What to Do and What to See
Vathi — The Capital
The capital of Ithaca is one of the most completely beautiful and most completely satisfying small harbour towns in the Ionian Islands — a horseshoe bay of extraordinary calm enclosed by steep wooded hills, its harbour front of traditional two-storey Venetian-influenced houses composing a townscape of great architectural character and great natural setting. The Archaeological Museum of Vathi, though modest in scale, contains finds of genuine importance from the island’s ancient sites, including material from the Polis Cave in the north which has yielded offerings of the 2nd millennium BC that may be connected with the hero cult of Odysseus.

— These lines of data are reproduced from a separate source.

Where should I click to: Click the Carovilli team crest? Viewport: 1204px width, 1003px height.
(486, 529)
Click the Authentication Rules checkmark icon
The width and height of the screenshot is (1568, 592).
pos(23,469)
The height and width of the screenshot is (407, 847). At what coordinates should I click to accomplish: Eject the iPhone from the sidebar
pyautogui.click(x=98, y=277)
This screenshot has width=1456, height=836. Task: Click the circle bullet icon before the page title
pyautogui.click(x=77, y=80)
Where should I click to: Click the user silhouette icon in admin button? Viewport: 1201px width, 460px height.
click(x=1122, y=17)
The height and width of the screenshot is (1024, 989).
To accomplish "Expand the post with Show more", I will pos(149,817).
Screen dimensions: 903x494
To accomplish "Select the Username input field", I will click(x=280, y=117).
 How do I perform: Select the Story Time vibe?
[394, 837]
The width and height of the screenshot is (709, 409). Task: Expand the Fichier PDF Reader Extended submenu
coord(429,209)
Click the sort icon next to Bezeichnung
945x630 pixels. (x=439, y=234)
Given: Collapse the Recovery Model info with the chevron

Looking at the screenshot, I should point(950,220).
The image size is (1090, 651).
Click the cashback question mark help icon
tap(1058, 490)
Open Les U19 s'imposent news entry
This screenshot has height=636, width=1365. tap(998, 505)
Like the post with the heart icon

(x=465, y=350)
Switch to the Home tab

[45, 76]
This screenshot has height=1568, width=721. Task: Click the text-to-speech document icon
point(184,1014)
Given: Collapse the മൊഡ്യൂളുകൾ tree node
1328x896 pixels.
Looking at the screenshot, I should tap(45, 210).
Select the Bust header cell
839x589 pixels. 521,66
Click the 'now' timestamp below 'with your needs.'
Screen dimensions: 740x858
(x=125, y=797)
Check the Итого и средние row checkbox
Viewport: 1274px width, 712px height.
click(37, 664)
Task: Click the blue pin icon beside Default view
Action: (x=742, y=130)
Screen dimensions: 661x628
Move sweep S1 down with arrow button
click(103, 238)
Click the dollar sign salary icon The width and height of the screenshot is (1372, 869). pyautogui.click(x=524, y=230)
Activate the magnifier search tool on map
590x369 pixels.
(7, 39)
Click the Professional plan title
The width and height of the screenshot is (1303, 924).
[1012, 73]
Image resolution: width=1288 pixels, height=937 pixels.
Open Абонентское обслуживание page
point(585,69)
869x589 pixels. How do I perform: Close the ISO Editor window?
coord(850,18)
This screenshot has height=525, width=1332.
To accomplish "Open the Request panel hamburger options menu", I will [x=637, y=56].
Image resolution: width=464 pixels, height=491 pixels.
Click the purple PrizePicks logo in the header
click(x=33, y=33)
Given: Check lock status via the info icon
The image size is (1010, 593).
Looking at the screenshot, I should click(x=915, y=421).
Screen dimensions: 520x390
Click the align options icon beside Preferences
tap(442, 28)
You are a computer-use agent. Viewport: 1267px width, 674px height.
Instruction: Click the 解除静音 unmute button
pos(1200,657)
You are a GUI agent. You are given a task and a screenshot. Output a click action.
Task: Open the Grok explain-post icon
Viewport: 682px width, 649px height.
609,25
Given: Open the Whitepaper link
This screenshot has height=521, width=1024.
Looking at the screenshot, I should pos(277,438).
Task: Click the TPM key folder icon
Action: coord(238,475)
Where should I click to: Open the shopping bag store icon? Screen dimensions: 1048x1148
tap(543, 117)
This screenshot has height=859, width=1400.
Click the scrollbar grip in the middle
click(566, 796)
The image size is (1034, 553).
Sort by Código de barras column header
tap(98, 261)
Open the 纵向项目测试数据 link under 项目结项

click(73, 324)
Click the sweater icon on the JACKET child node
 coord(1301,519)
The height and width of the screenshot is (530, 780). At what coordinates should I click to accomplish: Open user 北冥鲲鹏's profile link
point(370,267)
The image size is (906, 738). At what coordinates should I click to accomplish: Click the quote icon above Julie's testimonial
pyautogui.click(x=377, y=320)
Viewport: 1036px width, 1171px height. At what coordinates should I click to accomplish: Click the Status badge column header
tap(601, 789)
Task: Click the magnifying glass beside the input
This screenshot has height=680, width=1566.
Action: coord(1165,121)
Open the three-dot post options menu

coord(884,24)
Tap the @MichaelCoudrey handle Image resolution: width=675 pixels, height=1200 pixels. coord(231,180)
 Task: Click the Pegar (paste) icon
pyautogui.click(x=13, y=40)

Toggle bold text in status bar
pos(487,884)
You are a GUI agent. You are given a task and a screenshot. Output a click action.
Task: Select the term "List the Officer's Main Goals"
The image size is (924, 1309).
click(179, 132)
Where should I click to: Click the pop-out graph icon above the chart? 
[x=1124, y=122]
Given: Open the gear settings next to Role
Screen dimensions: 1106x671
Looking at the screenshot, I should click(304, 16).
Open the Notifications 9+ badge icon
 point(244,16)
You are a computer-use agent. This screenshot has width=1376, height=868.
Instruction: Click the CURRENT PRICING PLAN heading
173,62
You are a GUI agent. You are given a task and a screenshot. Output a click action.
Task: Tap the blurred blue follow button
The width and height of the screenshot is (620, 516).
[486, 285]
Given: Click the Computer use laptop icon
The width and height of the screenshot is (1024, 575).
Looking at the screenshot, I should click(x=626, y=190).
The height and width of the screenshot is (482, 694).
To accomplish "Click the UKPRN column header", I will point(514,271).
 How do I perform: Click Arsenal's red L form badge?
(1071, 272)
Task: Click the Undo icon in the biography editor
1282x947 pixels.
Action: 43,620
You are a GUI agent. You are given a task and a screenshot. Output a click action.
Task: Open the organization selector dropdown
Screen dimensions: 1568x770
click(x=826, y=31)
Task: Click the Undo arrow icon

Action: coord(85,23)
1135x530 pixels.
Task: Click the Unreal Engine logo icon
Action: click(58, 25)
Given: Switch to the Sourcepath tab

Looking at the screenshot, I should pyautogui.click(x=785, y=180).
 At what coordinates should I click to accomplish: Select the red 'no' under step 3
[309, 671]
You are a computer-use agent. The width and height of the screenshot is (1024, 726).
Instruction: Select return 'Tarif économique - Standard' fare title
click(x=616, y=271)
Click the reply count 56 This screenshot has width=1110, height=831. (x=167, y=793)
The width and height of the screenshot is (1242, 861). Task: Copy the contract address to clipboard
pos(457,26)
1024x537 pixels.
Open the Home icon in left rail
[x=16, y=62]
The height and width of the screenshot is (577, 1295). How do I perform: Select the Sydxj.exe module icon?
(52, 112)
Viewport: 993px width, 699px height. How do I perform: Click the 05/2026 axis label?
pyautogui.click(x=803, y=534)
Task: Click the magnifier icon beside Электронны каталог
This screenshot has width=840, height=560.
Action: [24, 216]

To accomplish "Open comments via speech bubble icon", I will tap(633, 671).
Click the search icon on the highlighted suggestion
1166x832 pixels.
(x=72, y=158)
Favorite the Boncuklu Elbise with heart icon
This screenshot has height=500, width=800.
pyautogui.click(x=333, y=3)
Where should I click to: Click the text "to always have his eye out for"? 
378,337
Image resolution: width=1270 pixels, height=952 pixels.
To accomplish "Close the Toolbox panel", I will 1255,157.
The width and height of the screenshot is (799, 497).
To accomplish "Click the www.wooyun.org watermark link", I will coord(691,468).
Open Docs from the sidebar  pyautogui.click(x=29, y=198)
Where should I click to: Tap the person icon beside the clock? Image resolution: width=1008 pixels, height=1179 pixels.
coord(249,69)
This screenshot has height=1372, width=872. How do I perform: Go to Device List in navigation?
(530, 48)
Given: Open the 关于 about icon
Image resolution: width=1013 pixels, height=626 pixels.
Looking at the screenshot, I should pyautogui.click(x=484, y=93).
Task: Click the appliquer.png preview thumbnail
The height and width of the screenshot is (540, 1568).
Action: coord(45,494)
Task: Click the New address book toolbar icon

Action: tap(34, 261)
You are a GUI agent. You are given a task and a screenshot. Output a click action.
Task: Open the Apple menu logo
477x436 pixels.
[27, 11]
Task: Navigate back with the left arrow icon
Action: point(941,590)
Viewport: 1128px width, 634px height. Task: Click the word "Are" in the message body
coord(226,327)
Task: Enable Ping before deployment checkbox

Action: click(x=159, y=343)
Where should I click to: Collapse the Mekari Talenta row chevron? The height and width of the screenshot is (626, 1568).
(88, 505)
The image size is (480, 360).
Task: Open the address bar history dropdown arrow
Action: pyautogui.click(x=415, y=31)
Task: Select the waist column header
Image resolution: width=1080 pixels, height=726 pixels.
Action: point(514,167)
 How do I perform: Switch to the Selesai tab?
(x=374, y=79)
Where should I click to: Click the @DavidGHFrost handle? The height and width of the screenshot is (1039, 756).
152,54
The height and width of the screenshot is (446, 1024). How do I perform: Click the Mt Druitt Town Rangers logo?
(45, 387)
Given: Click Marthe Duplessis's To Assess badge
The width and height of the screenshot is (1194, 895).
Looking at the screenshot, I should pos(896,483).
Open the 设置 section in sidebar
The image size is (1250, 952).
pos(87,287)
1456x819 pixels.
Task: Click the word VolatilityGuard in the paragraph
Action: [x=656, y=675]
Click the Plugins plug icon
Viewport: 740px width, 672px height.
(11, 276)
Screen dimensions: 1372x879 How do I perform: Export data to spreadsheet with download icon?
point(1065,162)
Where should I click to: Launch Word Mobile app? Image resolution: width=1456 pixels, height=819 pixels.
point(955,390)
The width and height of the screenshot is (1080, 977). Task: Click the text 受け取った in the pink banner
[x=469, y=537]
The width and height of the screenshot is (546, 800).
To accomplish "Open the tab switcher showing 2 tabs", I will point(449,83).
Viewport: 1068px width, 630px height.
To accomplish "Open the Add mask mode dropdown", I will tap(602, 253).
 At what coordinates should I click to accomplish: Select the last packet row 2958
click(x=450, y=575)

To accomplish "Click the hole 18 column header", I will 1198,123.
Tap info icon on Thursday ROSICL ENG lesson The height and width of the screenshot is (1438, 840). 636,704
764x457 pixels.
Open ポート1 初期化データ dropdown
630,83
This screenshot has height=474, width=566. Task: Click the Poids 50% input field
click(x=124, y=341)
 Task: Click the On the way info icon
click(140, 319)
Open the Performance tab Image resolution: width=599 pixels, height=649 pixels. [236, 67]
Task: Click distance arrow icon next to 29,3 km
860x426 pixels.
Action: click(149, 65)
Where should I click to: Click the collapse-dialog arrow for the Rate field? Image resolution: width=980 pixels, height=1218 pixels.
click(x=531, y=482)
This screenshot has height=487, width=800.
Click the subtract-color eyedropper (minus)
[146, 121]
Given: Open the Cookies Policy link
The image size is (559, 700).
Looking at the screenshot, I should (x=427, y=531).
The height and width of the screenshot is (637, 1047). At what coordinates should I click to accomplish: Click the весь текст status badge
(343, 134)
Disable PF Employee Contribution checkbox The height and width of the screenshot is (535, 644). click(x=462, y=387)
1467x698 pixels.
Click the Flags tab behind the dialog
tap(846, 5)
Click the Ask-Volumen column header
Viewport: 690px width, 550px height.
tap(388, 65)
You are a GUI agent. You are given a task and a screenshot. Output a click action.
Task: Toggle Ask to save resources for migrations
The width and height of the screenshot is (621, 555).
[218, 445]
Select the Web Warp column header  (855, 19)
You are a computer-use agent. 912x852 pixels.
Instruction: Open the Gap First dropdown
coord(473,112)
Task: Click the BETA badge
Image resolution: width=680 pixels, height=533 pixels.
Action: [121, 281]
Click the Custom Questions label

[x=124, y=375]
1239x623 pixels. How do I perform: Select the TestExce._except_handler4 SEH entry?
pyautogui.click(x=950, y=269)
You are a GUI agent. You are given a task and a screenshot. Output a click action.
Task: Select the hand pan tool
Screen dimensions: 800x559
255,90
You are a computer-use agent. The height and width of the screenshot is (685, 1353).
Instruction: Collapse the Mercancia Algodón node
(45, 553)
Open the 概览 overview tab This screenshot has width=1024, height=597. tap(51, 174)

The evening at Vathi — the harbour perfectly still, the lights of the waterfront tavernas reflected in the water, the wooded hills dark on every side — is one of the finest small harbour evenings in the entire Ionian world.
Kioni and Frikes
In the northern part of Ithaca, the small harbour villages of Kioni and Frikes are among the most beautiful and most completely charming harbour communities in the Ionian islands. Kioni — a village of terraced houses climbing the hillside above a small, perfectly enclosed harbour of great natural beauty, with three windmill towers on the ridge above — is by common consent the most photogenic and most romantically perfect harbour village in northern Ithaca, its combination of natural beauty, traditional architecture, and excellent waterfront tavernas making it one of the most completely satisfying small harbour destinations in the Ionian. Frikes, slightly larger and slightly more animated, has the best natural harbour in the northern part of the island and an excellent range of tavernas of great quality.
The Archaeological Sites
Several sites in Ithaca have been associated with the Homeric geography of the Odyssey — the ancient Fountain of Arethusa in the south of the island, where Odysseus met his faithful swineherd Eumaeus; the Cave of the Nymphs near Vathi, where Odysseus is said to have hidden the gifts of the Phaeacians; the acropolis of Alalkomenai near the isthmus of Aetos; and the Polis Cave in the north, where votive offerings from the 2nd millennium BC to the 2nd century AD were deposited in what may represent a continuous hero cult of Odysseus of extraordinary longevity. None of these identifications is archaeologically certain. All of them are historically charged and naturally beautiful, and the experience of visiting them with the text of the Odyssey in mind gives a quality of literary and landscape experience entirely unique in the Greek island world.
Why Choose Ithaca
Ithaca is the island for those who want the Ionian at its most mythologically resonant and its most quietly beautiful — who want the finest small harbour town in the Ionian at Vathi, the most romantic village harbour in the group at Kioni, and the particular quality of an island that carries the weight of the greatest poem in western literature in a landscape of extraordinary Ionian beauty and extraordinary Ionian calm. For the sailing visitor in the Ionian, Ithaca is the most symbolically essential destination in the group — the island that every Mediterranean sailor, consciously or not, has been trying to reach since the first time they read the Odyssey.